Case in point: in New Mexico there's a company named Titan Areospace. It makes drone aircraft. Not the kind that blow up people. Rather, the kind that drift up to high altitudes and hang out there for, say, five years or so.

And guess what? They're solar powered.

Titan just got bought by Google which is interested in the aircraft as alternatives to satellites for the delivery of wireless Internet (take that, Comcast! And Verizon!)

But Titan's drones would be impossible were it not for a host of new materials, new batteries, and new everything else. They are so bloody light, and so energy efficient, that they can cruise the skies, and do it all without a drop of jet fuel.


*

It was ironic, really. For years I'd been waiting for a technological revolution in energy production…fusion, thorium fission, space-based power satellites…and all the while the revolution was coming from quite a different quarter, from materials science.

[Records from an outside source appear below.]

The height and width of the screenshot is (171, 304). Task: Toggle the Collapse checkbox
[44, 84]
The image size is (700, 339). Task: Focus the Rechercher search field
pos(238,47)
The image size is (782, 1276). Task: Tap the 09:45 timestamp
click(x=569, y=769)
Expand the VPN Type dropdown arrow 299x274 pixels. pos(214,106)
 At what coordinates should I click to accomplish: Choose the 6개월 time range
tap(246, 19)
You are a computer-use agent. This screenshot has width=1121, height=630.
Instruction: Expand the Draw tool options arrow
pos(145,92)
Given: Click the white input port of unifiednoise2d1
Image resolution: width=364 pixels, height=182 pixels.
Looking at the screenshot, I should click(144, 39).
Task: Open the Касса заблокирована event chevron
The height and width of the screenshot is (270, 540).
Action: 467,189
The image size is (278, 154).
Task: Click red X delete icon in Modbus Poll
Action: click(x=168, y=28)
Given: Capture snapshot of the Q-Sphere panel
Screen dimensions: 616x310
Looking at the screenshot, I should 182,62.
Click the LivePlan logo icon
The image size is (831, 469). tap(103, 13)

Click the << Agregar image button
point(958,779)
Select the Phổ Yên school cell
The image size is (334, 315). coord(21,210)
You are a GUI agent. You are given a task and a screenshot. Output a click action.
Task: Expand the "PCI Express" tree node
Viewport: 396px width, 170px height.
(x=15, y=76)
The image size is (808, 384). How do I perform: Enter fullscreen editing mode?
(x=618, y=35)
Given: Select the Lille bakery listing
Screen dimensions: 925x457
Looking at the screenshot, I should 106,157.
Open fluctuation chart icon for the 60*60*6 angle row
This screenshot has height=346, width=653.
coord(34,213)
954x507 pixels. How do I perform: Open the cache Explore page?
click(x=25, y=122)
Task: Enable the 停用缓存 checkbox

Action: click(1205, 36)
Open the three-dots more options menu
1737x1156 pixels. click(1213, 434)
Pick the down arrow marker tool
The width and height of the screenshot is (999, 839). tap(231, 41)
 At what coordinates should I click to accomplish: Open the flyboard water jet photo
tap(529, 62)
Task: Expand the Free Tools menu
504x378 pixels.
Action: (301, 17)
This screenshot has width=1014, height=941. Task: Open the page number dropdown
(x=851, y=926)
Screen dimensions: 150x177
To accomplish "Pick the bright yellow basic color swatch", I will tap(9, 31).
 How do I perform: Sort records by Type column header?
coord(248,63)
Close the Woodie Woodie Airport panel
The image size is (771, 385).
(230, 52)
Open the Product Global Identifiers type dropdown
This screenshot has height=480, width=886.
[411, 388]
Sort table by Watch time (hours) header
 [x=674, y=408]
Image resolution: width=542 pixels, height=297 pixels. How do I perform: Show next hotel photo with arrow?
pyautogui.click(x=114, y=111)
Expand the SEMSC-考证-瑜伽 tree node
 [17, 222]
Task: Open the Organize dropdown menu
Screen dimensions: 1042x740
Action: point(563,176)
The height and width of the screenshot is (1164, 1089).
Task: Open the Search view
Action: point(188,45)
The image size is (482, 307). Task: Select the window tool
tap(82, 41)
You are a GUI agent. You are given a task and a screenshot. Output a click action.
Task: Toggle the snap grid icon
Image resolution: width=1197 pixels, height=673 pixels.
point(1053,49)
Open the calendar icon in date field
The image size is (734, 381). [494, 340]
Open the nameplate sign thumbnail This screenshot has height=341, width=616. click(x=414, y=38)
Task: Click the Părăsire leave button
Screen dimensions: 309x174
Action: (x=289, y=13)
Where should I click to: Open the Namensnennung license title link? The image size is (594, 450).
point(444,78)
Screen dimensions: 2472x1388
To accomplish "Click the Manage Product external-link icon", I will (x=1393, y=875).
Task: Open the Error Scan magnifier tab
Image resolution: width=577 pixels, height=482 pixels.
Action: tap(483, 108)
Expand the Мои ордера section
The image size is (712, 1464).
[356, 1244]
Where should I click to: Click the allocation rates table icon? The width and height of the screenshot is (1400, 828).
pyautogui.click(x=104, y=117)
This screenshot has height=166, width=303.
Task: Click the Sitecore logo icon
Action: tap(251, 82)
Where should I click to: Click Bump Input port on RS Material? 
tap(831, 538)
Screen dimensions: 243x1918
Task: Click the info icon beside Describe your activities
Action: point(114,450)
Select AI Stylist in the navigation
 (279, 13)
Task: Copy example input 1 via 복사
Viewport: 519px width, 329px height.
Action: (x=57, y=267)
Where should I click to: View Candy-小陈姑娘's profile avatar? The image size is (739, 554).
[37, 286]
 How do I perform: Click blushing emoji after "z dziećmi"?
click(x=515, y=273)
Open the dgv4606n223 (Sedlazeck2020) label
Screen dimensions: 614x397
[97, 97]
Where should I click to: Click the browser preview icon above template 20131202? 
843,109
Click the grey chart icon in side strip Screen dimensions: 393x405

But, better late than never. I now more or less admit that "renewables" in general and solar in particular are going to be a major part of our energy future. I still think we ought to keep up work on things like fusion and space-based power and all that other stuff. I also still think that solar power advocates need to face up to just how hard it is going to be to build a solar powered economy. And I suspect that, yes, there will always be a need for big generators somewhere in the system, if only to provide for backup or to power industry.

But clearly, the sun is going to be a very big part of our energy future.

Now, that said…I also think that solar is going to be a disruptive technology. Maybe even as disruptive as computers were before them. Maybe more.

Which is to say that there will be people who fight it, and progress in general, tooth and nail.